Initially, I tried to simplify this problem as follows: Bob, Susan, and Mary are standing near the meteorite. What's the probability that both Bob and Susan are randomly zapped with a mutagenic beam?

I drew out the probability space for this sub-problem and get $P(s,b\ zapped)= \frac{2}{9}$ However, this is with replacement (e.g., Bob can get zapped twice).

   b  s  m 
b  .  z  .
s  z  .  .
s  .  .  .

When it is without replacement, I am not sure. Is it $P(s,b\ zapped)=\frac {1}{3}\frac{1}{2}$ or do I need to take into account the different ways people can get zapped, $P(s,b\ zapped)={3\choose 2}\frac {1}{3}\frac{1}{2}$ ?

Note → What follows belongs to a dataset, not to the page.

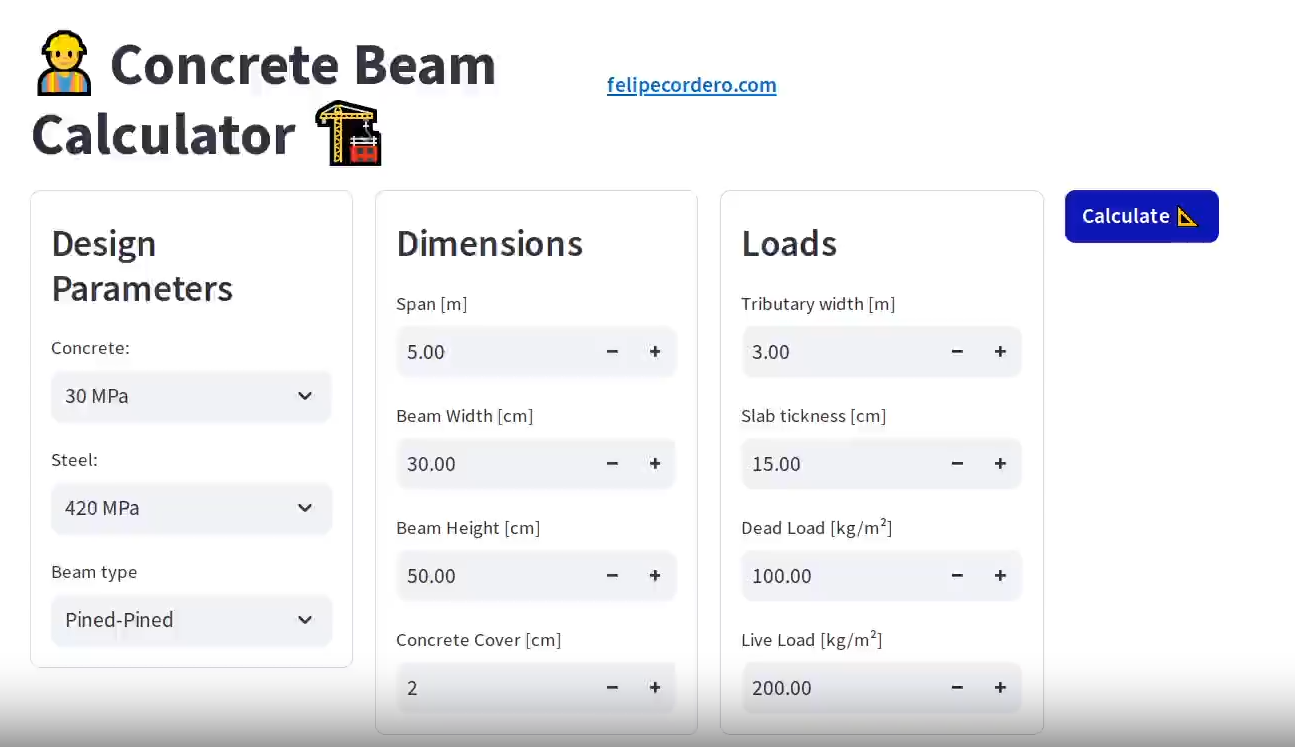Open the Concrete strength dropdown

pyautogui.click(x=191, y=396)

For the original problem, my initial guess was to try to account for the different ways all three are chosen from seven: $P(B,S,W chosen)= {7 \choose 3}{1 \over 40} {1 \over 39} {1 \over 38} {37 \over 37}{36 \over 36}{ 35 \over 35}{ 34 \over 34}$

However if all three are chosen last then it would seem to be: $P(B,S,W chosen\ last)= {7 \choose 3}{40 \over 40} {39 \over 39} {38 \over 38} {37 \over 37}{1 \over 36}{ 1 \over 35}{ 1 \over 34}$

I also tried to think of treating Bat Man, Wonder Woman, and Spider man as a generic group of 3, but I still seem to be missing the possibility of having those three selected in different orderings, like second, fourth, and last.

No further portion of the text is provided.